Following up on yesterday's sermon, it's important for us to understand how much had changed in Israel leading into the time of Haggai. These were not simple times in Haggai 2, because the people of Israel were not really in a place to do what their ancestors had done: most of the people gathered for the dedication of the new Temple were born after the original had been destroyed. Many had come back from Babylon, where their songs had been much more akin to Psalm 137 than Psalm 24.
Additionally, it is worth remembering that we often see the past in what I've heard called "rosy retrospection." That is, we look back and think things were far better than they were: we remember the good parts, but one can turn the pages back to the end of 2 Kings and know that things in Jerusalem were not good at all when the Exile came. One can, and should, weep over the loss of good things from the past, but be careful to remember all the aspects of the past and do not weep for that which was wrong. We can, in our day, rightly weep that the time has gone in which you could leave your doors unlocked or when firearms at school were probably squirrel guns left in the truck in the parking lot. These losses are tragic.
It is not tragic, however, to have lost racial segregation or to have empowered women to flee abusive marriages--both of which are changes in law and social habits that started in the late 20th century as the sad changes happened. Be careful not to weep over things which are not worthy of it. The Israelites would have been right to weep over losing the Temple, but they should also have remembered it was their own idolatry that brought the Exile and destruction in the first place.

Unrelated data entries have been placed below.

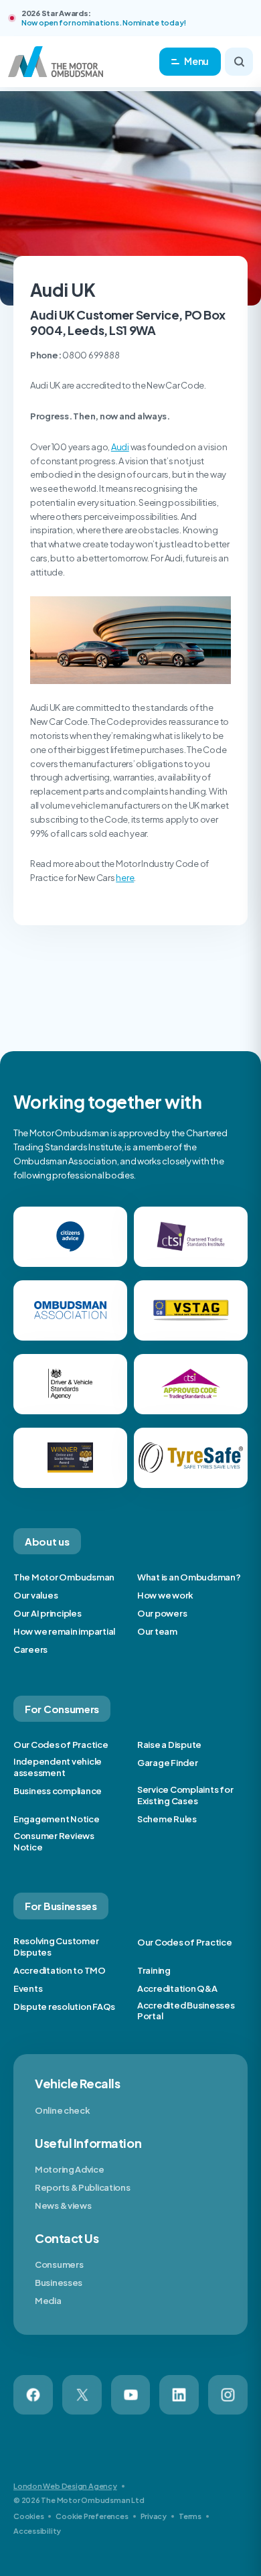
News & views (63, 2205)
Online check (62, 2110)
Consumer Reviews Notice (53, 1841)
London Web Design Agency (65, 2486)
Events (27, 1988)
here (125, 877)
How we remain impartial (64, 1631)
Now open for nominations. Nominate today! (103, 22)
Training (154, 1970)
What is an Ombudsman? (189, 1577)
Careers (30, 1649)
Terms (190, 2516)
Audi (120, 447)
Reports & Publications (82, 2187)
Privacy (154, 2516)
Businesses (58, 2282)
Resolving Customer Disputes (55, 1947)
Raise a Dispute (169, 1744)
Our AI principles (47, 1613)
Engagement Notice (56, 1819)
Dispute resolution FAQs (64, 2006)
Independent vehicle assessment (57, 1767)
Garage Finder (167, 1762)
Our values (35, 1595)
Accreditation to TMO (59, 1970)
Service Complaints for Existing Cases (185, 1795)
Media (48, 2300)
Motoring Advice (69, 2169)
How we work (165, 1595)
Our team (157, 1631)
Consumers (59, 2264)
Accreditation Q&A (177, 1988)
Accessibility (37, 2530)
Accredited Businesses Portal (186, 2011)
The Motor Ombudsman (63, 1577)
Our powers (162, 1613)
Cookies (28, 2516)
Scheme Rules (167, 1819)
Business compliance (57, 1790)
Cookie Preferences (92, 2516)
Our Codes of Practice (60, 1744)
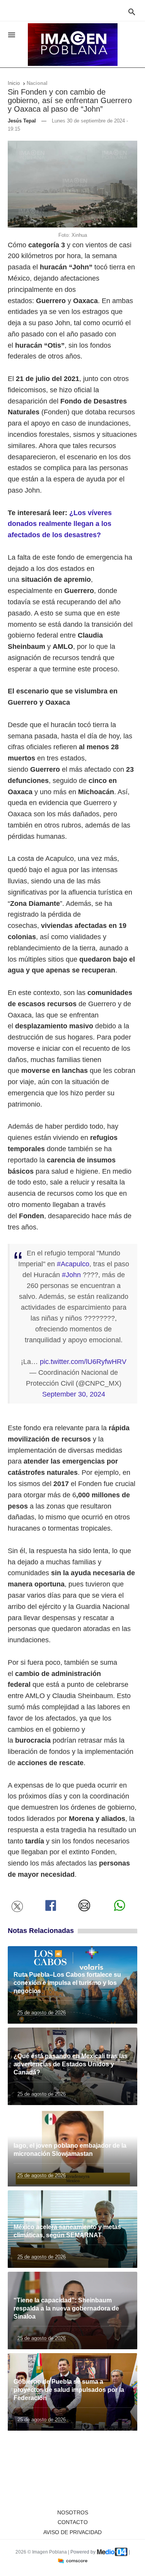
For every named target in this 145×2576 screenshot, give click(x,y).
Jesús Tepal (22, 121)
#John (71, 1275)
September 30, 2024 (73, 1394)
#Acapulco (73, 1264)
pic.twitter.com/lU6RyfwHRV (83, 1362)
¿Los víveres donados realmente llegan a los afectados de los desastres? (60, 524)
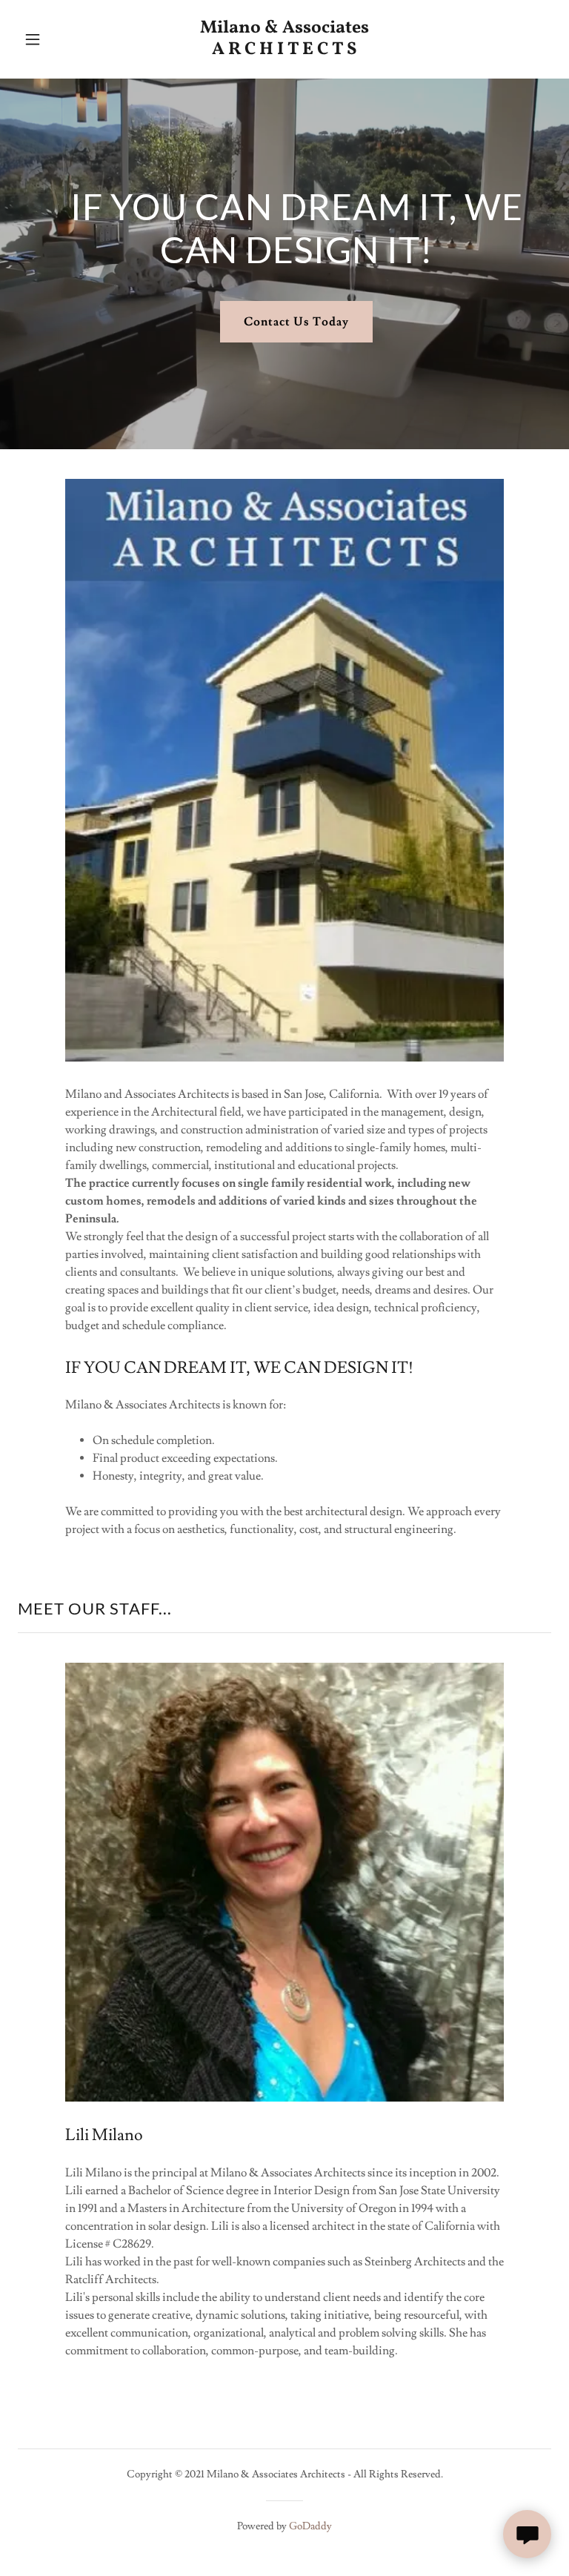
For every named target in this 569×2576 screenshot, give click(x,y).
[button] (42, 39)
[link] (284, 50)
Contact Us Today (296, 321)
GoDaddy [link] (310, 2526)
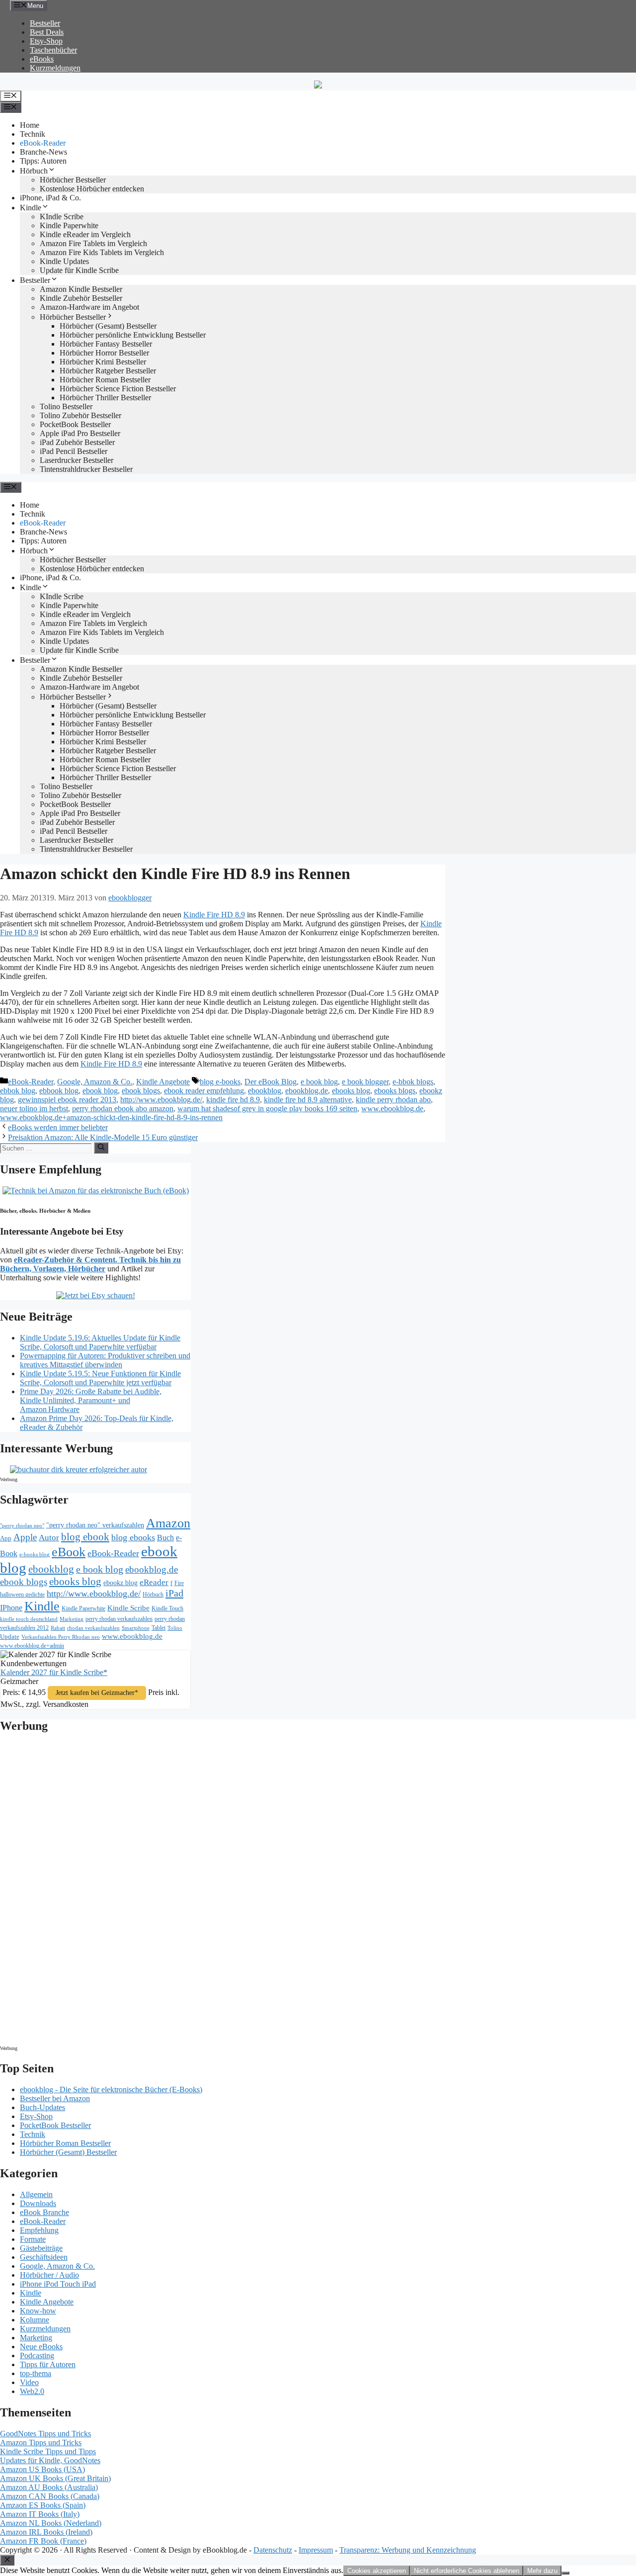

Further, looking ahead, we do have to separate what was the clear work of God in bringing the Messiah from what is our responsibility. God brought the greater glory to the Second Temple through bringing Jesus. We will not see the Messiah come back quite the same way, so this batch of events and promises is more about helping us see how God has worked in the past and draw hope and inspiration, rather than a template going forward.
Because God does continue to work, even in the days when it looks like there is very little left to work with.